:: What to do ::
1 > In the passage on biomass pyrolysis, what will the CRADA develop?
2 > Write the next few sentences of the passage on biomass pyrolysis, starting after the final quotation.

:: Text passage ::
The non-food derived feedstocks used to produce the biofuels will vary from fast-growing poplar or pine trees to switch grass, forest and agriculture residue and municipal solid waste. It will not include anything that is actually food for humans.

The vapor produced from the pyrolysis of biomass can be used to make transportation fuel, if industry can efficiently convert it into the hydrocarbons similar to petroleum-based fuels used in modern engines.

Pyrolysis involves thermally decomposing organic materials using heat and pressure in the absence of oxygen. Although the pyrolysis vapors contain carbon that can be condensed into an oil, impurities in that condensed oil make it not suitable to be used in an engine or even readily converted into a fuel. This CRADA will develop catalytic materials that can convert these vapors into liquid fuels that can be use in cars, trucks, train engines and jets.

"The best outcome would be, in five years, to have a new catalytic process which can make gasoline, diesel, and jet fuel at a price range that is better than, or competitive with, the cost of existing fuels," Nimlos said.

:: Stored data ::
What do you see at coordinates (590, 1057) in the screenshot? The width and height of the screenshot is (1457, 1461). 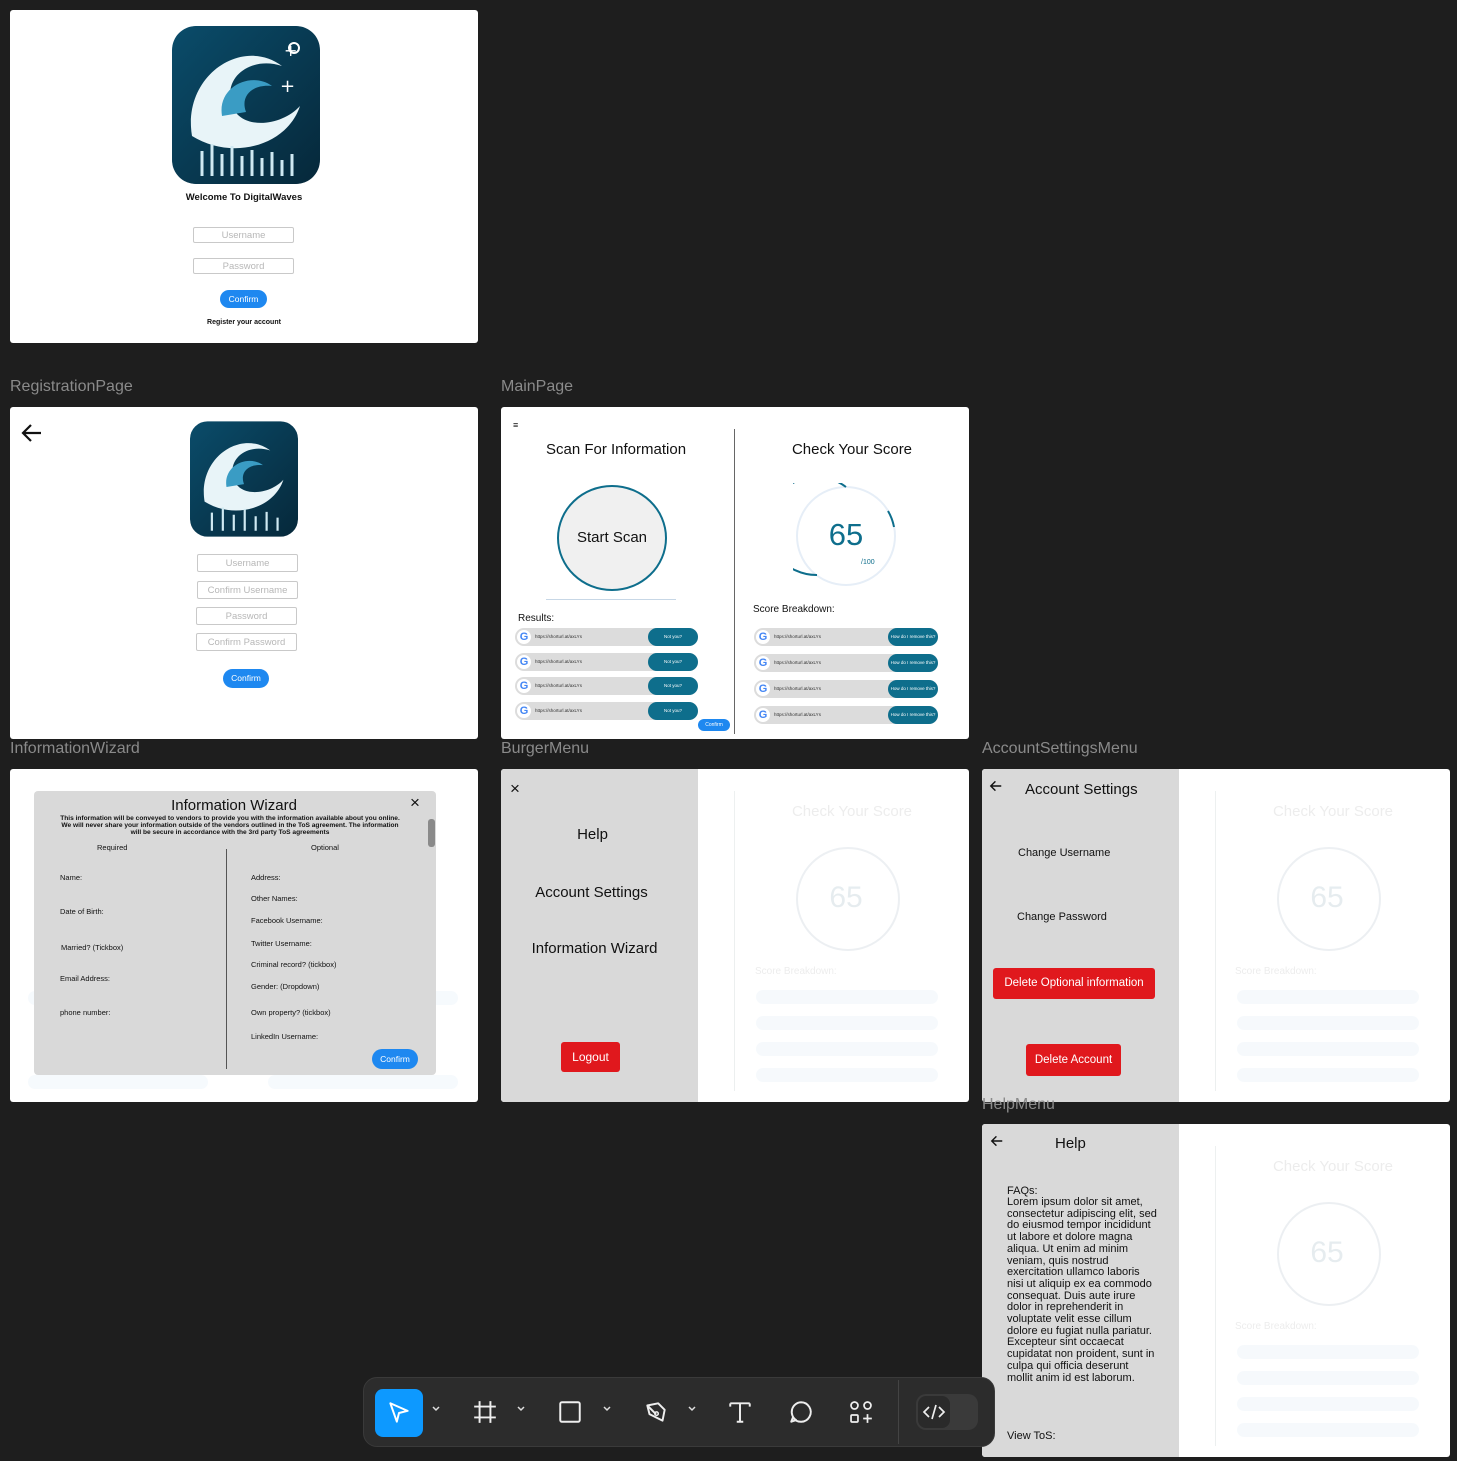 I see `logout-button: Logout` at bounding box center [590, 1057].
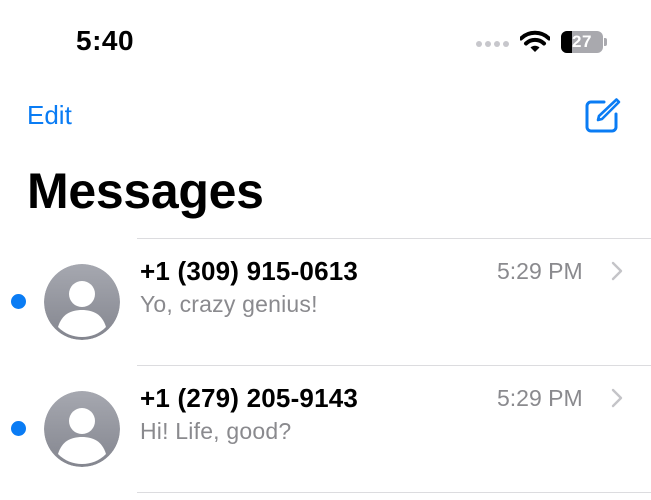  What do you see at coordinates (106, 40) in the screenshot?
I see `status-time: 5:40` at bounding box center [106, 40].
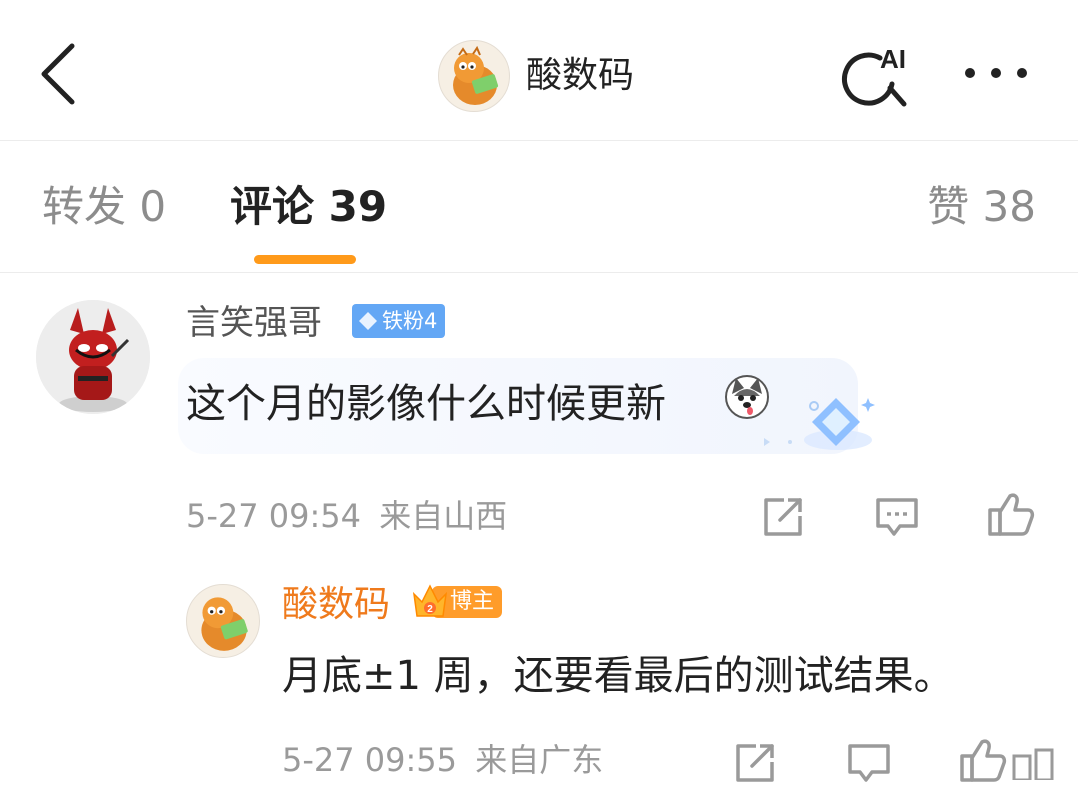 Image resolution: width=1078 pixels, height=790 pixels. Describe the element at coordinates (426, 404) in the screenshot. I see `comment-text: 这个月的影像什么时候更新` at that location.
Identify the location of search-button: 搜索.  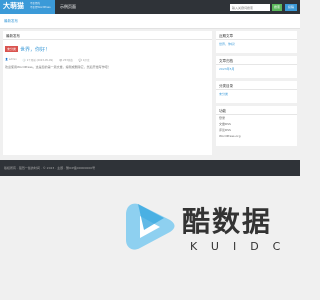
(277, 8).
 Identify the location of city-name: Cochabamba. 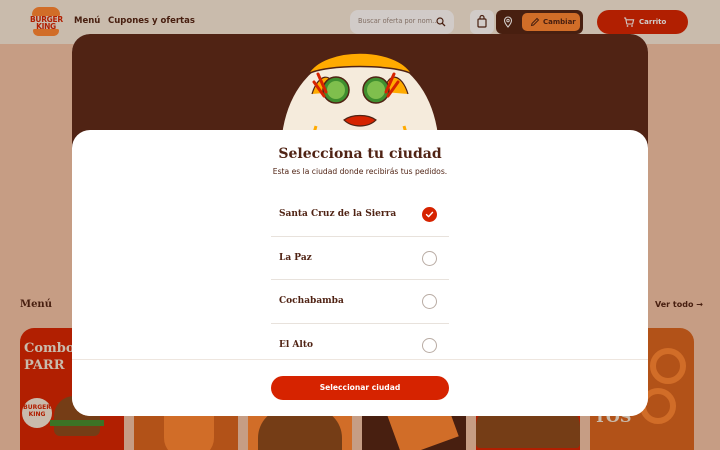
(312, 301).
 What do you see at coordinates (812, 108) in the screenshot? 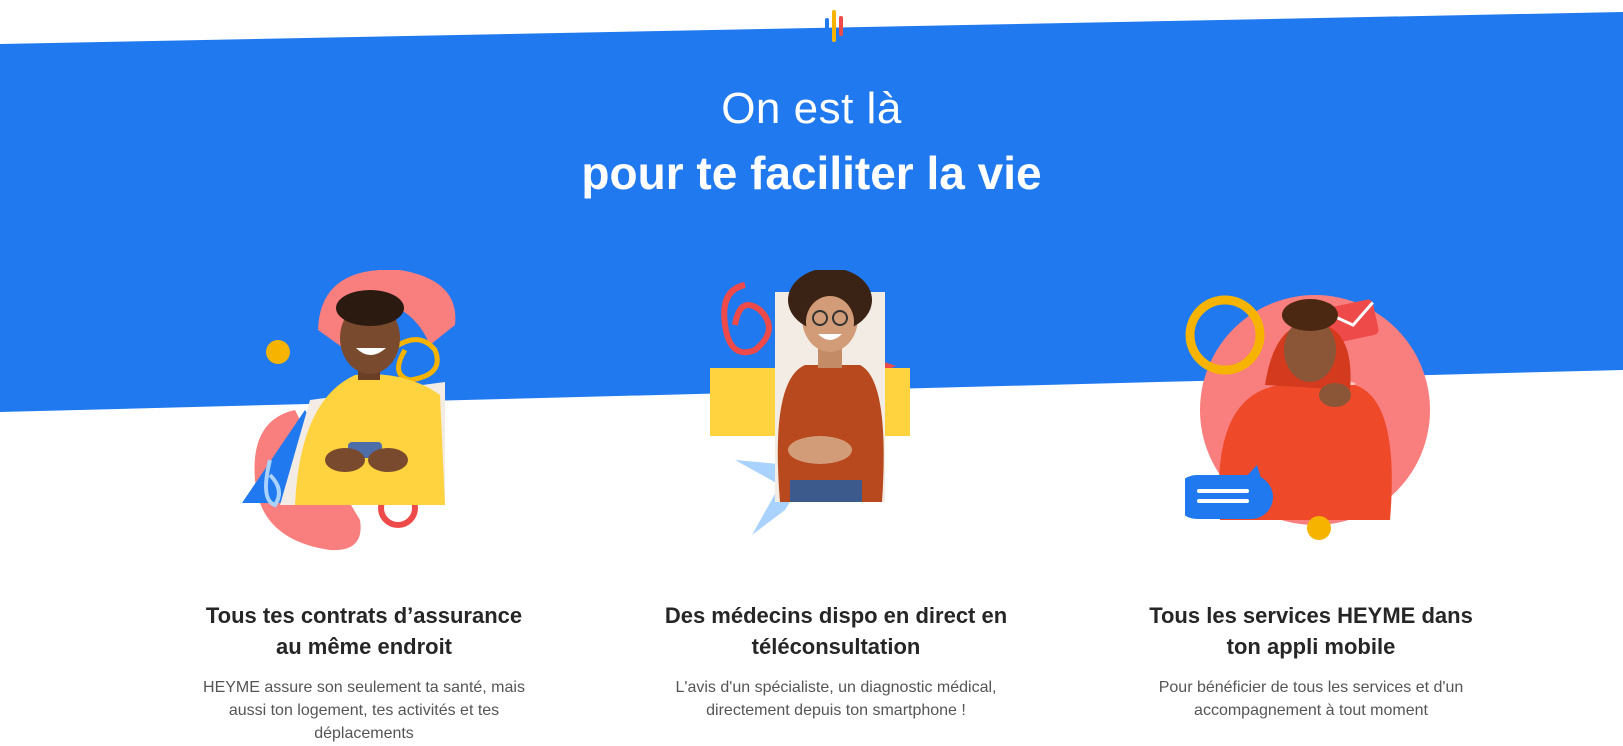
I see `hero-headline-light: On est là` at bounding box center [812, 108].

:: Results of the tasks ::
1 > Catalytic materials that can convert pyrolysis vapors into liquid fuels for cars, trucks, train engines and jets.

2 >
If that happens, industry would face less risk in getting the financing necessary to scale up biofuels technologies, and the industry will move closer to producing hydrocarbon fuels from biomass for about $3 per gallon, which is a 2017 DOE goal.

Nimlos said the agreement means the two teams of experts will work together from the very beginning, when the experimental and testing scale is smallest. "We'll scale up the equipment, while Johnson Matthey develops and scales up the catalysts," he said. "By working together and sharing our expertise, we'll make a lot more progress."

Bolin agreed: "Together, we can make bigger and better strides."